In most cases, a biopharmaceutical company chooses to develop either high-priced orphan-designated drugs, or therapeutics to treat large patient populations. Yet one company in particular, Regeneron Pharmaceuticals Inc (NASDAQ:REGN), is crossing the line as a dual-threat developer of both kinds of drugs. Here’s why that might make it worthy of your investment.
The Difference In Therapeutic Approach
Drugs that earn orphan designations treat rare diseases. Orphan drugs are more expensive, have longer periods of exclusivity, and are harder to develop.
Essentially, orphan drug development starts from scratch. With rare diseases, there are no publications or FDA-approved drugs that can be used as guides in the drug’s development. For the most part, companies have to identify a targeted disease, and successfully become the first company to develop a drug to treat that disease.
This approach is much different from what Big Pharma practices with its pipeline. In recent years, Big Pharma has executed a pipeline approach where it looks at a disease, finds the best treatment, and then biologically/chemically modifies therapies to be better than the best treatment. At least, this is the goal; sometimes it works, and sometimes it does not.
One or the Other
In recent years, Big Pharma’s orphan drug development was nonexistent. But Alexion Pharmaceuticals, Inc. (NASDAQ:ALXN) traded higher last week in response to buyout interest from Roche. However, analysts believe the deal would lack synergy, since common disease drugs are marketed directly to physicians, while orphan drugs are often marketed directly to the patient.
Furthermore, companies who develop orphan drugs spend more of their resources on insurance reimbursement, patient education, and on R&D to expand indications for individual drugs. For common-disease drugs, the goal is mass marketing and building a strong sales team.
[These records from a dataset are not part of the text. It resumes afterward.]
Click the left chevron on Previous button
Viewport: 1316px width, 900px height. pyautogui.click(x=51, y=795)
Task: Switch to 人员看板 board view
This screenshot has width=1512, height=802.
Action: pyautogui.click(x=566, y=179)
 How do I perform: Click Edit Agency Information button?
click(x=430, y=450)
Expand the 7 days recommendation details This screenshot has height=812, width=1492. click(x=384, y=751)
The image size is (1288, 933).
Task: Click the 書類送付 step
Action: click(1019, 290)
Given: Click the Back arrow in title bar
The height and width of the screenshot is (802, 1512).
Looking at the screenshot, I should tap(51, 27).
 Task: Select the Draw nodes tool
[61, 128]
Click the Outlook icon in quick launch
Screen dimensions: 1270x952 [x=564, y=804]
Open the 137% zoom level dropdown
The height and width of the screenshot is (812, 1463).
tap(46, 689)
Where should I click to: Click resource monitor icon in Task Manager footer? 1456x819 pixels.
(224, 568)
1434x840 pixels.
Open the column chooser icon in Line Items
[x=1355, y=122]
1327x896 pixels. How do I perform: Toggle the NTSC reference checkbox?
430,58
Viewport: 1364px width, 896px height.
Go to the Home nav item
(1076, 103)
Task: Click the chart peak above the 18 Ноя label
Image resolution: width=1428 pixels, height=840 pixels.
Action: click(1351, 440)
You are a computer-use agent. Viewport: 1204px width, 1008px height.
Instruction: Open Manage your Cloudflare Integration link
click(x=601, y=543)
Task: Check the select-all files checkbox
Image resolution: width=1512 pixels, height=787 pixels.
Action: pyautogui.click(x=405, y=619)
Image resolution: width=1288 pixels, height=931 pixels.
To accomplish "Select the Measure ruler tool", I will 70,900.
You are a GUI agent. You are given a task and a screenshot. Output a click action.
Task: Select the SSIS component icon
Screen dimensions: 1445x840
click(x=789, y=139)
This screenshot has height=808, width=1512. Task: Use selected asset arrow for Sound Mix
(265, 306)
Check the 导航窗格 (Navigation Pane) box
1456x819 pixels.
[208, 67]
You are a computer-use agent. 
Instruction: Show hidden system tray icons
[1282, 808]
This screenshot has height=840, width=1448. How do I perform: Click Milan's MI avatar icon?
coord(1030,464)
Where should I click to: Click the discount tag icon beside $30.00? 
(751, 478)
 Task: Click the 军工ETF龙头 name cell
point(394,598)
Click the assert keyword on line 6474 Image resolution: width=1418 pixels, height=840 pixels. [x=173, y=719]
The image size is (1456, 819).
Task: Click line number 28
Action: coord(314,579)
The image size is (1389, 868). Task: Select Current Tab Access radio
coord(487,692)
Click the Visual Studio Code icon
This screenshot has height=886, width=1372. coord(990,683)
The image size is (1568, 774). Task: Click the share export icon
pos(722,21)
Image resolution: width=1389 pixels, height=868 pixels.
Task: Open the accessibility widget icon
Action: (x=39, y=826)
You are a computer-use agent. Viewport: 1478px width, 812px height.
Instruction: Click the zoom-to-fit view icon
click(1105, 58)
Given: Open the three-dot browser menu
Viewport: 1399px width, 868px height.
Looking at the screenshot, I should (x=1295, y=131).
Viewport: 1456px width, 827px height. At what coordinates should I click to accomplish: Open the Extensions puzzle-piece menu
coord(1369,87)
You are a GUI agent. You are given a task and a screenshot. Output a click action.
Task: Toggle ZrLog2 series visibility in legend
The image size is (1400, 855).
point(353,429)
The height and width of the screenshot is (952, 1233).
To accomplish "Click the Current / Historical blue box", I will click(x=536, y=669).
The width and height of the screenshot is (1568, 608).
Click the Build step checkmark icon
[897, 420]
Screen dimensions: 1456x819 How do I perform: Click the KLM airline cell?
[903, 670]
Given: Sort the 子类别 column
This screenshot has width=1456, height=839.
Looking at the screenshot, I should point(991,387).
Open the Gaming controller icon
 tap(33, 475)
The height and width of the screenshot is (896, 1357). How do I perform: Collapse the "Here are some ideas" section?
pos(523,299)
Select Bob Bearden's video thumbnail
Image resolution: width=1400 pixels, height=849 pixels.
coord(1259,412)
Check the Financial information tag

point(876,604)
As a result, biopharmaceutical companies have elected to pursue one or the other — common-disease treatments or orphan drugs. Only one company, Regeneron Pharmaceuticals Inc (NASDAQ:REGN), successfully develops in both areas.
A Unique Therapeutic Approach
Regeneron Pharmaceuticals Inc (NASDAQ:REGN)’ leading orphan drug, Eylea, treats patients with a rare degenerative disease that causes blindness. Prior to Eylea’s FDA approval, patients would need shots in their eye weekly or monthly, but Eylea is only injected bi-monthly, thus giving it an advantage over other therapeutics.
Regeneron Pharmaceuticals Inc (NASDAQ:REGN) also has a colorectal cancer drug, ZALTRAP, which produced sales of more than $30 million in its first four months of launch. Zaltrap has peak sales of $500 million in the U.S. alone, but is not an orphan drug.
Lastly, Arcalyst is a genetic disease drug with an orphan designation and peak sales of $100 million.
Right away, you might notice that two of Regeneron Pharmaceuticals Inc (NASDAQ:REGN)’s products are orphan-designated, while the other is not. This makes Regeneron unique in this space, especially considering its success.